Event Innovators 2014: Frank Supovitz

The planner of the Super Bowl—who is leaving the N.F.L. to found Fast Traffic Events & Entertainment—reinvented the world's biggest sporting event year after year.

By Beth Kormanik June 17, 2014, 7:00 AM EDT

Frank Supovitz, founder, Fast Traffic Events & Entertainment

Photo: Courtesy of Frank Supovitz

While more than 20,000 people work to make the Super Bowl happen, only one person has been ultimately responsible for pulling off the world’s biggest annual sporting event: Frank Supovitz. And this year presented a supersize challenge: With New York and New Jersey as hosts, it was the first outdoor championship in a cold-weather region. So in addition to planning the usual game logistics, Supovitz was constantly monitoring the weather and had plans for everything from snow removal to changing the game date.

Fortunately no backup plans were needed—the game was played in 51-degree weather—and it became the most-watched Super Bowl ever, with 111.5 million viewers. It was also Supovitz’s last Super Bowl: He plans to leave the N.F.L. on June 20 to start his own event management company, Fast Traffic Events & Entertainment.

Nevertheless, he’s leaving behind a lasting legacy. Each year he and his team have had to reinvent Super Bowl week with new experiences for fans and sponsors. The star attraction in New York was Super Bowl Boulevard, a fan fest that stretched through Midtown Manhattan and drew 1.5 million visitors to attractions such as a 60-foot-high toboggan run. Also new this year was Forty Ate, a restaurant concept the league created with restaurateur Danny Meyer, and the N.F.L. House, a drop-in hospitality center for sponsors.

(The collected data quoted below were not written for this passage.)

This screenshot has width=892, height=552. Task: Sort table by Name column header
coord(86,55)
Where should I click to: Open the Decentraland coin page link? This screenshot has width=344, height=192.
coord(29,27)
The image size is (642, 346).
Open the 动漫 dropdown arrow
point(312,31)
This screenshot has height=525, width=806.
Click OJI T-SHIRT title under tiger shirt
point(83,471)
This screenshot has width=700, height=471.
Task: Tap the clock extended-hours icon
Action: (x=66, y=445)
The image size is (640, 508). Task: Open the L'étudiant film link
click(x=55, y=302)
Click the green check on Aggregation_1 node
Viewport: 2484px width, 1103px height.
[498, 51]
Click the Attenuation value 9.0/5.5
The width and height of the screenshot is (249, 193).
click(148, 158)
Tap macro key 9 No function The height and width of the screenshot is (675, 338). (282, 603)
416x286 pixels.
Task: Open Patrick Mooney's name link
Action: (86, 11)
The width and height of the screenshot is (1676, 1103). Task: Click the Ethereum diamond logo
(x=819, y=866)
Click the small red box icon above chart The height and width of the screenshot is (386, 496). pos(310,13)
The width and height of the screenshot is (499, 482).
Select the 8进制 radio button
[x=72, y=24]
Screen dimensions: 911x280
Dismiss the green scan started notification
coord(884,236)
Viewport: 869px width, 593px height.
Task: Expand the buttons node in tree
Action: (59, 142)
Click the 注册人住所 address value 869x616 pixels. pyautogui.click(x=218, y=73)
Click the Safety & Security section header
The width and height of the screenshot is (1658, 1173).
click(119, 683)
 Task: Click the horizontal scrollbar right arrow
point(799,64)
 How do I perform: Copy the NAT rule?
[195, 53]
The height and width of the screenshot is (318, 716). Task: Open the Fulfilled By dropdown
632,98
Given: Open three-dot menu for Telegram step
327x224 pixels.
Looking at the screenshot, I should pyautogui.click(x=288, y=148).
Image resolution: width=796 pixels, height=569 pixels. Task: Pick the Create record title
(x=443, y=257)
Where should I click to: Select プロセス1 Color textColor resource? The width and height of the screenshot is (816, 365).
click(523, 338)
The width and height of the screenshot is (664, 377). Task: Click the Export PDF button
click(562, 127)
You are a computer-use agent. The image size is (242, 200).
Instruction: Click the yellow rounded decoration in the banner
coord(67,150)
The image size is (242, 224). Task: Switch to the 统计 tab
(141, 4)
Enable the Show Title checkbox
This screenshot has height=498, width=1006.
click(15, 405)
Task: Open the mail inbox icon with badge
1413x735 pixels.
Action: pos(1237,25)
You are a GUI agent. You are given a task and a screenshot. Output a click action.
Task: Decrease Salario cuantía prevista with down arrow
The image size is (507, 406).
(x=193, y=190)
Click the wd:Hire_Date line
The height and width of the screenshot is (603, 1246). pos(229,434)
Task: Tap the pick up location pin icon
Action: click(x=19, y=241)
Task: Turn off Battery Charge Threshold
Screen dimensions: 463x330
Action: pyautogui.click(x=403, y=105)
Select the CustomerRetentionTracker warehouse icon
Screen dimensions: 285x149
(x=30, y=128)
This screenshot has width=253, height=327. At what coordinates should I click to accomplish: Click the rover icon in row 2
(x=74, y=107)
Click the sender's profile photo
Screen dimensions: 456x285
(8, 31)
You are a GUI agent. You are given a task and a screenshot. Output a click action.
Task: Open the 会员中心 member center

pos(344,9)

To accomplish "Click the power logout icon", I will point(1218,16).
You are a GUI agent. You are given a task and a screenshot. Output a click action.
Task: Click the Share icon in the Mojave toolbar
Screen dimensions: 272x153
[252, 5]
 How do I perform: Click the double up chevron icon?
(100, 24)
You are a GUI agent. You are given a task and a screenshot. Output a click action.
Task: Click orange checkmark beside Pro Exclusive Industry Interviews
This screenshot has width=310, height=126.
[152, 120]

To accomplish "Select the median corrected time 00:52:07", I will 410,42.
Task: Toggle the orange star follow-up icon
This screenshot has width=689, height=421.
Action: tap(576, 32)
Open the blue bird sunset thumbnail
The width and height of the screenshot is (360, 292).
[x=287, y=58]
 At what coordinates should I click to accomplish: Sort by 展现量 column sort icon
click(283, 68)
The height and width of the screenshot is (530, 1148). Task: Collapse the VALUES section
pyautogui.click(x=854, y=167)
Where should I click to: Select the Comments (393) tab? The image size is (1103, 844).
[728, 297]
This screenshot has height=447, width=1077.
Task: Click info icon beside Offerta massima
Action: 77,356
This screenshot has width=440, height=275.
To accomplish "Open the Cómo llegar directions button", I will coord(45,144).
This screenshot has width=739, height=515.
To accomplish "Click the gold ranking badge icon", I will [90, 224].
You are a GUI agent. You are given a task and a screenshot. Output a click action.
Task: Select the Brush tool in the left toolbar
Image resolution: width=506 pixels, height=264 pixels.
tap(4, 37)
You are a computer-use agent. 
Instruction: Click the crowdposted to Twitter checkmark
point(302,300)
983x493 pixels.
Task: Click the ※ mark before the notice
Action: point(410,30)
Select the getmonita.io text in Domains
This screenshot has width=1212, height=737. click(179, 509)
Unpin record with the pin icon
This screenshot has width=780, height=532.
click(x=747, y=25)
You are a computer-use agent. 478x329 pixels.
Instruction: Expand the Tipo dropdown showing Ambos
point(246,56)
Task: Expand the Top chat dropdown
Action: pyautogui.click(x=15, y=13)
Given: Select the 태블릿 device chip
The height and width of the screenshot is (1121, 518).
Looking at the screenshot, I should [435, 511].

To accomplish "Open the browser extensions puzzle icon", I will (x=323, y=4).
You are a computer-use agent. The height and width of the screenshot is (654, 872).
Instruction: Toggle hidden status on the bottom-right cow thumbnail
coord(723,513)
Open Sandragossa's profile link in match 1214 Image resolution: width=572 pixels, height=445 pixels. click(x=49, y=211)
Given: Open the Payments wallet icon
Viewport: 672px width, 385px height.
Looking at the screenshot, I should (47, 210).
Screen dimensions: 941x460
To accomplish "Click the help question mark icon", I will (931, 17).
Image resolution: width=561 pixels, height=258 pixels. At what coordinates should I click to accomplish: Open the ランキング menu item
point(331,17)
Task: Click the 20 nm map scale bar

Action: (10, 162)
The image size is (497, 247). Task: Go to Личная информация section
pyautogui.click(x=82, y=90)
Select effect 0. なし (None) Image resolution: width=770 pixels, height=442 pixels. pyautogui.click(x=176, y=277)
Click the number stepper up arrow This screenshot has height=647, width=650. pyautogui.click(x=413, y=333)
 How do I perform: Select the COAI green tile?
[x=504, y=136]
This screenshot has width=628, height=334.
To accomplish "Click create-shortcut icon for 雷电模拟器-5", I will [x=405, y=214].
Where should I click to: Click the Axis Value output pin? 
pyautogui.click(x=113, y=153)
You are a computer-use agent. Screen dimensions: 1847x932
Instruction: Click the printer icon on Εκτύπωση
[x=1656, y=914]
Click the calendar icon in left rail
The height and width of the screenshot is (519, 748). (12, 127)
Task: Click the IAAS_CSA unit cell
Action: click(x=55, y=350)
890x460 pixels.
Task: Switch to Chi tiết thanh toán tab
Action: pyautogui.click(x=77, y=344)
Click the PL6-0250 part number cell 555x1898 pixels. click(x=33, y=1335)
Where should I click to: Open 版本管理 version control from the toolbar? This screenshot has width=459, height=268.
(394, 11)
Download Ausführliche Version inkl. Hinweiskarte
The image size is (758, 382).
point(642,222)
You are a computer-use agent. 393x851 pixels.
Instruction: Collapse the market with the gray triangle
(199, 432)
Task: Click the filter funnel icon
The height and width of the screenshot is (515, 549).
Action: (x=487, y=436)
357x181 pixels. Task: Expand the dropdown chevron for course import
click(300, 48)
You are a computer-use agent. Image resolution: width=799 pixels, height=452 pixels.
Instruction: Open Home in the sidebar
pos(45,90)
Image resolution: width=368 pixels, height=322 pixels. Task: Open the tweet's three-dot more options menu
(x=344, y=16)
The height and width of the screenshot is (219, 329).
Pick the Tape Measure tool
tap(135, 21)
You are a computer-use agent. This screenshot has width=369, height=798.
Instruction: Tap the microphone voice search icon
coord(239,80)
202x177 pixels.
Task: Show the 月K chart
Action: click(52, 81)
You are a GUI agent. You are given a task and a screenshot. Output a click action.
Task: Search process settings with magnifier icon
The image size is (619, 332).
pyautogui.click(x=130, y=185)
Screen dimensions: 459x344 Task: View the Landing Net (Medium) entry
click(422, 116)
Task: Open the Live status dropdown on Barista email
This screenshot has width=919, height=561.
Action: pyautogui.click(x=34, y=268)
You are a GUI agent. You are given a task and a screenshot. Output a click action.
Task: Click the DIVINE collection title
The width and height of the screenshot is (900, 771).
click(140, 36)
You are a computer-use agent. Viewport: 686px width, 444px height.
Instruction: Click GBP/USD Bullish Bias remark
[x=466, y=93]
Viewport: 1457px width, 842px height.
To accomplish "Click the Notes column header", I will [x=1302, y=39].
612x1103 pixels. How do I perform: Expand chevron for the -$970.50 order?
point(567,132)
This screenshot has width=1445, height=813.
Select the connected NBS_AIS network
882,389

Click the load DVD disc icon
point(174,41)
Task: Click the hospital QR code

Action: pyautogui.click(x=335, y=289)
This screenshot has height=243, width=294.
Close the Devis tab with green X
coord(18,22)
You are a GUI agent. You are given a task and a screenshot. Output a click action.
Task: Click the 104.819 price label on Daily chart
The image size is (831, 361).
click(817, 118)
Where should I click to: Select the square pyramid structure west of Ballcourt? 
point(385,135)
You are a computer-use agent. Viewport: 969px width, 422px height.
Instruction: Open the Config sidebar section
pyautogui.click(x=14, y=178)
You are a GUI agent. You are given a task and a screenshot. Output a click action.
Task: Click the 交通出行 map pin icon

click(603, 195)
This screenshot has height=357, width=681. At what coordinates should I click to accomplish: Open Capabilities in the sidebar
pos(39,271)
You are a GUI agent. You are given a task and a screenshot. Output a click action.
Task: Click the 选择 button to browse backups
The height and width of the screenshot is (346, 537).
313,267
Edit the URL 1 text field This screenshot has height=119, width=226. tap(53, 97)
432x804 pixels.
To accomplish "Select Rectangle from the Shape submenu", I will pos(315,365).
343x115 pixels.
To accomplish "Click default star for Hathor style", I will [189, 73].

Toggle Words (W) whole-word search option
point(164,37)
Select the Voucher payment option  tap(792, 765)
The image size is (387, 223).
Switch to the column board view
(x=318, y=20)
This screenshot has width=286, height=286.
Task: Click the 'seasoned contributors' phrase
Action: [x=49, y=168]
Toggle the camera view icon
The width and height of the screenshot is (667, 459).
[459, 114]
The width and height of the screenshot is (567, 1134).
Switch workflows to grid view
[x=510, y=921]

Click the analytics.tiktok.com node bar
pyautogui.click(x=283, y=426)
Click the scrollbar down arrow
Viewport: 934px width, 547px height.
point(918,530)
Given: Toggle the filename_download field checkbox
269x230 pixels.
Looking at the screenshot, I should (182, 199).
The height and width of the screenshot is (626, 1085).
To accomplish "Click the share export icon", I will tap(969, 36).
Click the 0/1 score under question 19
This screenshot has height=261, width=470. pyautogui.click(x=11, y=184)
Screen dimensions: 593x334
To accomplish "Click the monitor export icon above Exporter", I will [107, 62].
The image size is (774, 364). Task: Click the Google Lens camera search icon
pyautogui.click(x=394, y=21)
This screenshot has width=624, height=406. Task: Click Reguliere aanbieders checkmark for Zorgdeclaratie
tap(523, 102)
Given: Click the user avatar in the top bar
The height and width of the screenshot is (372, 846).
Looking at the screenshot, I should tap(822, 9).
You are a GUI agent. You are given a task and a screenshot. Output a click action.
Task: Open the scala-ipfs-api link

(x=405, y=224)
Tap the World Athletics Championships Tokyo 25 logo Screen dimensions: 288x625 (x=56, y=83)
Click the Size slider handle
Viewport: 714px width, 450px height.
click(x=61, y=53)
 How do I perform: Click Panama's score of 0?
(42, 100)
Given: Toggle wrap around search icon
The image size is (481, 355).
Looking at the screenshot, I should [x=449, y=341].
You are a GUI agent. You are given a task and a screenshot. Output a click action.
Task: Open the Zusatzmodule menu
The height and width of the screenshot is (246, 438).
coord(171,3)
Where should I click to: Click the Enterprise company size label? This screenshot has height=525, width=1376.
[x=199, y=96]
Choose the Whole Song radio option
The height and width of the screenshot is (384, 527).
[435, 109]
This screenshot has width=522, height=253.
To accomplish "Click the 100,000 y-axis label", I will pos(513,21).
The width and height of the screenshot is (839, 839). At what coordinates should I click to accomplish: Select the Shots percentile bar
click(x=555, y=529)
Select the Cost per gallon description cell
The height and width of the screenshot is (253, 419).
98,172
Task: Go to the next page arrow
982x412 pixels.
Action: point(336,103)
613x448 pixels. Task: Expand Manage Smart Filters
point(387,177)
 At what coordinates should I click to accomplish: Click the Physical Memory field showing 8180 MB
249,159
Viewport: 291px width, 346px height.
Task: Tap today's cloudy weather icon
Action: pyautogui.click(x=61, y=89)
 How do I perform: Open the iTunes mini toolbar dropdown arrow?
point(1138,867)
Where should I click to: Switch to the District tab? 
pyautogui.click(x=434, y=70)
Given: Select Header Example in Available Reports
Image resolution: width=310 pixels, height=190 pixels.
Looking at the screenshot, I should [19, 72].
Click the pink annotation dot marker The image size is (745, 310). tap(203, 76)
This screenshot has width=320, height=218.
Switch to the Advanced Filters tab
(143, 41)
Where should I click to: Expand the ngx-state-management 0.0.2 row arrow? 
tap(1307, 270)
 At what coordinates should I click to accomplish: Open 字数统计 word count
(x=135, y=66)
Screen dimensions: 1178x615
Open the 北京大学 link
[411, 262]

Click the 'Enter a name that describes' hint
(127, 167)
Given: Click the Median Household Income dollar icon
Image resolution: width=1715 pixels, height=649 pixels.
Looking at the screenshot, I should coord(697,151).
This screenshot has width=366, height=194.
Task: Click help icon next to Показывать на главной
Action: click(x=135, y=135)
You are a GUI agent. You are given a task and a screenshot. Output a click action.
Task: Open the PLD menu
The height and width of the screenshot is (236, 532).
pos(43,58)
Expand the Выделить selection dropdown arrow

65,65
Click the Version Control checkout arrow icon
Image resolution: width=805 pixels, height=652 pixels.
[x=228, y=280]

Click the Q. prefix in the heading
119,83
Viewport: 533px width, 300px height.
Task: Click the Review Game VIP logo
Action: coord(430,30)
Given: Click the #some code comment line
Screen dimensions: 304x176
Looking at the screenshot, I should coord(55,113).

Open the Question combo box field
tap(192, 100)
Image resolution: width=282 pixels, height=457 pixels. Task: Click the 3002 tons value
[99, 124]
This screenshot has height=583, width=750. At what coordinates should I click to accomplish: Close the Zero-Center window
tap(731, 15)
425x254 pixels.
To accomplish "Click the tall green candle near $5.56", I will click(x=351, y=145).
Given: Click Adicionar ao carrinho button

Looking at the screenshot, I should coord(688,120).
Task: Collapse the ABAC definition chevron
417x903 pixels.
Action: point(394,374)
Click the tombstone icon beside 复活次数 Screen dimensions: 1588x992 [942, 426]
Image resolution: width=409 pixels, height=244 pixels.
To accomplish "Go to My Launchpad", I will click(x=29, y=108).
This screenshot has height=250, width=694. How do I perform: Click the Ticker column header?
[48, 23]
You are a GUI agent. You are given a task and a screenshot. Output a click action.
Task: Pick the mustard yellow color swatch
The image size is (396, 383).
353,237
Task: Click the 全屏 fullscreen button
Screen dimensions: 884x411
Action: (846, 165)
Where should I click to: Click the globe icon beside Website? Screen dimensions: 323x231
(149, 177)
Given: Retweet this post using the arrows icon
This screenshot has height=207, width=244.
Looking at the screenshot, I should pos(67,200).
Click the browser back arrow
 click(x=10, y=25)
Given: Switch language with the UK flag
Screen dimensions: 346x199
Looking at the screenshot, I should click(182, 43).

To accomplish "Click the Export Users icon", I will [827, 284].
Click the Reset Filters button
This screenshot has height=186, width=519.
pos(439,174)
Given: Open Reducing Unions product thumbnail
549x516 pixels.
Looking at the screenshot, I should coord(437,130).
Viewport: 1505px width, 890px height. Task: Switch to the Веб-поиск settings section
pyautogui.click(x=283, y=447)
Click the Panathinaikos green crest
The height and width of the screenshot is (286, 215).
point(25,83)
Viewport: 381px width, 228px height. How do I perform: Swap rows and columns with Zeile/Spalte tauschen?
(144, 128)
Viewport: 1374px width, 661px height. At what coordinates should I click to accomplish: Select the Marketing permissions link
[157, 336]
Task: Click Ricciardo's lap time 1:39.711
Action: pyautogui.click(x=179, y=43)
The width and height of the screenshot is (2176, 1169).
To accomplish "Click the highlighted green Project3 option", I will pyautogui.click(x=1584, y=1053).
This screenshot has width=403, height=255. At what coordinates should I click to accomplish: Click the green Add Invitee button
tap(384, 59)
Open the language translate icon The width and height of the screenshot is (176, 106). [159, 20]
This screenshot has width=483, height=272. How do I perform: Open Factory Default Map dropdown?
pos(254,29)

“You tweak in some cases and you revolutionize in others,” Supovitz says. “I think that as the Super Bowl continues to grow and evolve, you will see more and more of that kind of innovation.”

Supovitz, 56, started his career in events as a Radio City Music Hall usher at age 15 and has been with the N.F.L. since 2005. While the football season runs from August to February, the league’s events happen year-round and include the scouting combine, draft, season kickoff game and concert, owners meetings, and Hall of Fame enshrinement game.

Then there are the unexpected events, like producing a telethon to help victims of Hurricane Katrina in September 2005. Having no prior experience with telethons, Supovitz’s team recruited current and former players, created a payment system, and organized other logistics in just 10 days, raising $5 million for the Bush-Clinton Katrina Fund.

Being flexible helped Supovitz at this year’s all-star game, the Pro Bowl, which was held in Hawaii the week before the Super Bowl. Because of concerns over the weather in New York, Supovitz felt it was too risky to make the trip. Instead, he went there virtually, teleconferencing in via a high-definition camera in the control room that Supovitz could tilt, pan, and zoom. Supovitz wore a Hawaiian shirt, his on-site staff placed a lei around the camera, and the game went on. “Talk about innovation,” he says. “It was incredibly smooth. It was flawless.”